In Oracle and KPMG’s 2020 Cloud Threat Report, they asked cloud users what they would feel would improve the security of their organization’s use of public cloud. Out of the respondents, 29% said identifying software vulnerabilities and remediation, 28% said bringing up workload configurations to meet compliance standards and 27% audit trails of system activity. So, with security risks and lack of visibility, why would you want to migrate to the cloud?

The answer is because there are sound security benefits that come from moving to the cloud. Cloud providers prioritize keeping their systems safe. They provide a service, and as such, it’s vital that they keep their infrastructure up-to-date and secure. This business need for cloud providers can result in some of the most secure infrastructures available. Cloud security does involve trusting your vendor. However, the long term benefits that cloud technology can offer are worth it.

A Range of Measures

There’s not one, single ‘thing’ that secures cloud operations and infrastructure. Rather, it’s a range of different security measures and strategies that work together in tandem. Some of these security measures are offered by the cloud vendor, some are services from third parties and some are the responsibility of the client. 

It’s also important to note that not all cloud providers offer all of the security measures that we’ll be discussing. There are some standard protocols that are common. However, some solutions are out-of-the-box services. We recommend investigating the security services your cloud provider offers. They may, or may not, offer the security solution you are looking for. There’s also the option to bring in security services from third party providers. 

The security approach you need depends on the cloud service and environment you have. For instance, a SaaS product in a hybrid cloud will require different security measures than an IaaS product in a private cloud. If you're not sure what you need for your solution – chat to your provider, your developers, and if you're a client – chat with us! You can discuss infrastructure requirements, the risks you're concerned about, and potential suitable solutions.

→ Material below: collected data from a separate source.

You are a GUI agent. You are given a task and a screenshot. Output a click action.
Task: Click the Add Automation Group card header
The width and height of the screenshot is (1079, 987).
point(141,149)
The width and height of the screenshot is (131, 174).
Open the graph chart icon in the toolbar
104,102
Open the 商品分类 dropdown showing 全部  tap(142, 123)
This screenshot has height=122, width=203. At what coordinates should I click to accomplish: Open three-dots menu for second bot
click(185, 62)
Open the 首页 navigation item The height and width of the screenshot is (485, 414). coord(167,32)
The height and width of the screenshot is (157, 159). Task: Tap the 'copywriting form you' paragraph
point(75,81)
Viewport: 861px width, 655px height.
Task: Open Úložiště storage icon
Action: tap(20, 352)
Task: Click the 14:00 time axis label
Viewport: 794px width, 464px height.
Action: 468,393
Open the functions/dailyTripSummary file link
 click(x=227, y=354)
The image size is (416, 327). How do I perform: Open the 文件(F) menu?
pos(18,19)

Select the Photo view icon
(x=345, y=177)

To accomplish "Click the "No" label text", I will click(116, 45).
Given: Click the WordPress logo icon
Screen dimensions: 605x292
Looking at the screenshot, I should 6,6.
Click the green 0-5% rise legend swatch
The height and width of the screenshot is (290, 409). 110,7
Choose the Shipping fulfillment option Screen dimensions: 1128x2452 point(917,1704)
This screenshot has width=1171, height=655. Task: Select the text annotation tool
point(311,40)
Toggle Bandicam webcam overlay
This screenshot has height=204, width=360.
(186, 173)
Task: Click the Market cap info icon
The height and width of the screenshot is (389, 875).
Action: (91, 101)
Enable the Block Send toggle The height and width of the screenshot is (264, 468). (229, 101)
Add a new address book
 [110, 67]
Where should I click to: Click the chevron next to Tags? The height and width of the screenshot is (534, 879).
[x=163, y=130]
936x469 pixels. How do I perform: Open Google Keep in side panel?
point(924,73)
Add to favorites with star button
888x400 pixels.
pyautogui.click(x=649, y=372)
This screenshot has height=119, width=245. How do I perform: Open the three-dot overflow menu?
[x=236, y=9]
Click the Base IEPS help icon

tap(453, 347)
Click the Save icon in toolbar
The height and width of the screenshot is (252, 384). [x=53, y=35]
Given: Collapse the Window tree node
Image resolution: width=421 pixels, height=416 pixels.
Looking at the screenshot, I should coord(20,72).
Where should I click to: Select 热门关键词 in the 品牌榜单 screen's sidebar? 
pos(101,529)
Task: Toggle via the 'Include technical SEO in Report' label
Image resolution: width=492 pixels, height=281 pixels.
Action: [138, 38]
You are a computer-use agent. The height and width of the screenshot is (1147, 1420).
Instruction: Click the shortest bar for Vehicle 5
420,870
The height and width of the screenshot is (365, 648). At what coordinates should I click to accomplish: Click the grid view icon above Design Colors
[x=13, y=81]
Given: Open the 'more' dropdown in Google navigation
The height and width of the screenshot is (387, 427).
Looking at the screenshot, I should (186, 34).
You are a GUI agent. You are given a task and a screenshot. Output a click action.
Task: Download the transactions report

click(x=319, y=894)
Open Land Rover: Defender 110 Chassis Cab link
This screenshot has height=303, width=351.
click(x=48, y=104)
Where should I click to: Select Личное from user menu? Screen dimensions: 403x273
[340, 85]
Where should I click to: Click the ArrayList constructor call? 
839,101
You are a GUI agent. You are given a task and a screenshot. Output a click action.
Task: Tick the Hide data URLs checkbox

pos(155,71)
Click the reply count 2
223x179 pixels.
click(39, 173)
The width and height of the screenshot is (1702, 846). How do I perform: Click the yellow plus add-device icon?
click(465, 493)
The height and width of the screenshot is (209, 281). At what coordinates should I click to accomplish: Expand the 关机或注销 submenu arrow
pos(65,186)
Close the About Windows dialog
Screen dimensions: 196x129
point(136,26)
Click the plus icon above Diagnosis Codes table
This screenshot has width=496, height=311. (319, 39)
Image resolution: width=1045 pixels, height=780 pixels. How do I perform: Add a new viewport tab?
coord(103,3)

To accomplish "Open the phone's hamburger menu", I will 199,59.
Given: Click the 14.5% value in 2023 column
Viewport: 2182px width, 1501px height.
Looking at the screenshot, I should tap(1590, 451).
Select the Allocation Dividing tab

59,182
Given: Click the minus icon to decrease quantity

In this article, we’ll be introducing cloud security and explaining how different cloud security measures work. Here’s what we’ll be covering:

  • What does cloud security work to protect?

  • What are the implications of a security breach?

  • What are the responsibilities of a cloud vendor?

  • How does cloud security work?

  • What are different types of cloud security technologies?

  • What are the client’s responsibilities?

  • Conclusion

A final note before we get started: different cloud providers use different terminology for the same security measures. It’s worth getting up to speed on the specific terms they use, as they might be different from those used in this article. Let’s begin.

What Does Cloud Security Work to Protect?

Cloud security measures protect the following:

  • Confidentiality – ensuring the organisation’s sensitive data and applications remain private.

  • Integrity – so that the organisation can maintain their reputation.

  • Accessibility – such that the organisation’s applications remain online and accessible to users.

So how can these factors be compromised? Attackers – also known as malicious agents, malicious actors, or cyberattackers – may intercept communications or breach systems. Compromised security may also be the result of accidental negligence by employees. All of the following may be the subject of security breaches.

  • Networks – These are used to communicate data between clients and the cloud, as well as between cloud machines. In the cloud, these are often digital.

  • Data storage – these are services or hardware where the client’s data is stored. 

  • Servers – these are the cloud machines that host a client’s application. 

  • Virtual machines – these provide the functionality to run a client’s application. They’re digital, rather than physical.

  • Operating systems – this is what manages all the functions and programmes that are being run on a cloud server.

  • APIs – this is a programme that functions in allowing other programmes to communicate with each other.

  • Applications – the software that runs in the cloud.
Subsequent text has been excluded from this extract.